Ein ehemaliges Ziegelei- und Bauhofgelände in Döbeln liegt seit Jahrzehnten brach. Jetzt wollen es die Erben loswerden.

Auf dem Gelände zwischen Ziegelstraße und Oschatzer Straße stand früher eine Ziegelei, später wurde es als Bauhof und von der Verwaltung der Konsumgenossenschaft genutzt.
Auf dem Gelände zwischen Ziegelstraße und Oschatzer Straße stand früher eine Ziegelei, später wurde es als Bauhof und von der Verwaltung der Konsumgenossenschaft genutzt. © Dietmar Thomas

Döbeln. Zwangsversteigerungen aus Insolvenzen heraus sind relativ häufig. Deutlich seltener passiert es, dass Grundstücke zur Auflösung der Gemeinschaft unter den Hammer kommen. Und genau das wird im März am Amtsgericht in Chemnitz passieren. Aufgeboten sind drei Flächen zwischen Ziegelstraße und Oschatzer Straße. Sie gehören den Erben des ehemaligen Besitzers.

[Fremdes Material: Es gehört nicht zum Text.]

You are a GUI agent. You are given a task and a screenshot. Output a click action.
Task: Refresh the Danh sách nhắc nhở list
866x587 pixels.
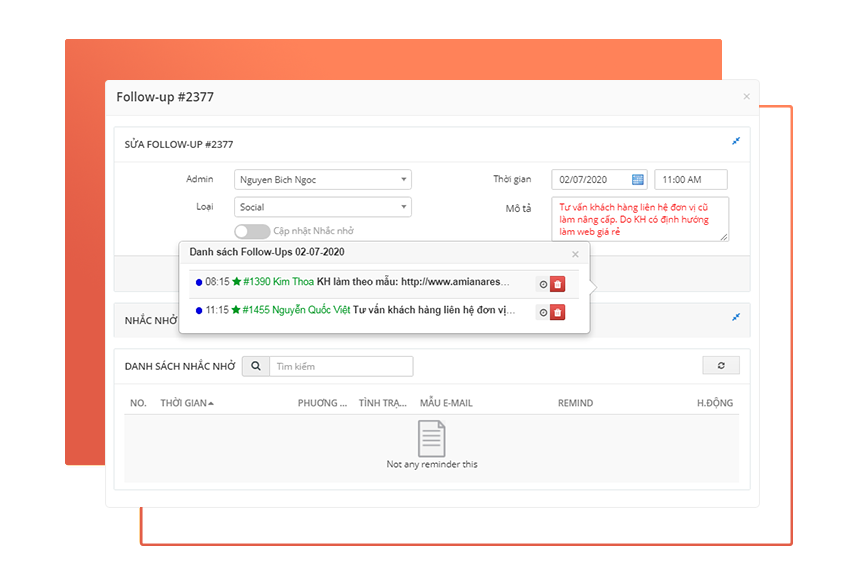(721, 367)

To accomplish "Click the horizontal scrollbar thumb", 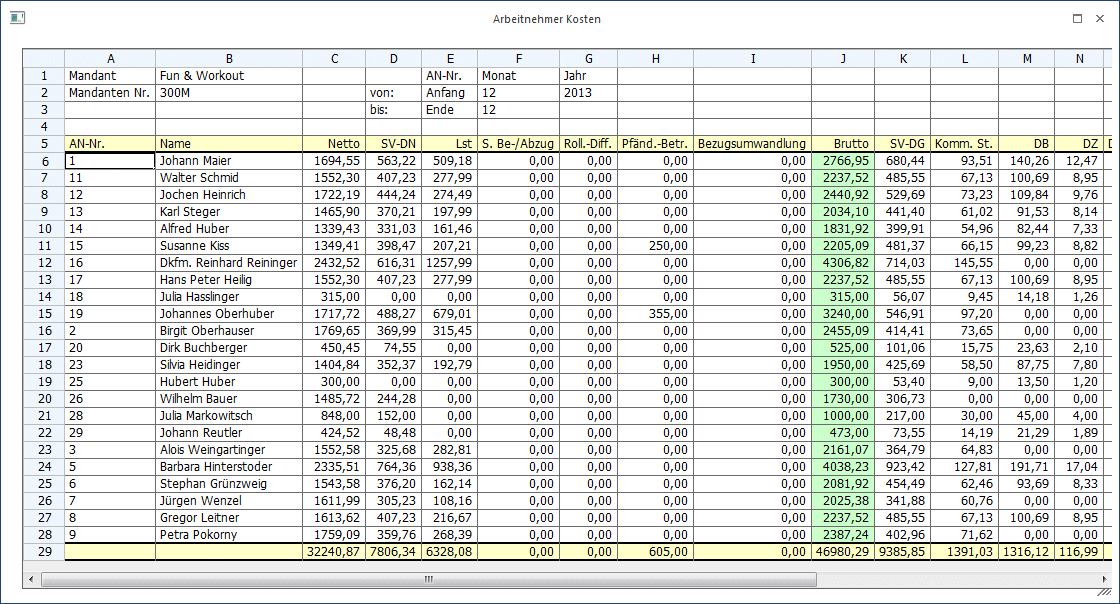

Die Firma Eulitz war früher ein bekanntes Baugeschäft in Döbeln. Ende der 1930er-Jahre taucht sie im Döbelner Adressbuch als Betreiber einer Ziegelei und eines Sägewerks auf. Später wurde das Ziegeleigelände als Bauhof des Kreisbaubetriebs genutzt. Unter anderem gab es dort eine Betonmischanlage.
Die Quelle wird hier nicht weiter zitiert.